Every record, from first to last, should be written out again exactly.

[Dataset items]
----------

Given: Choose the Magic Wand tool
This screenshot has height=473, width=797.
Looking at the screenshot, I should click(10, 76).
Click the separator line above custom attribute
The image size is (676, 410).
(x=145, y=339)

----------

§ **Result of this exercise**:
Given: Choose the Magic Wand tool
This screenshot has height=473, width=797.
Looking at the screenshot, I should click(10, 76).
Click the separator line above custom attribute
The image size is (676, 410).
(x=145, y=339)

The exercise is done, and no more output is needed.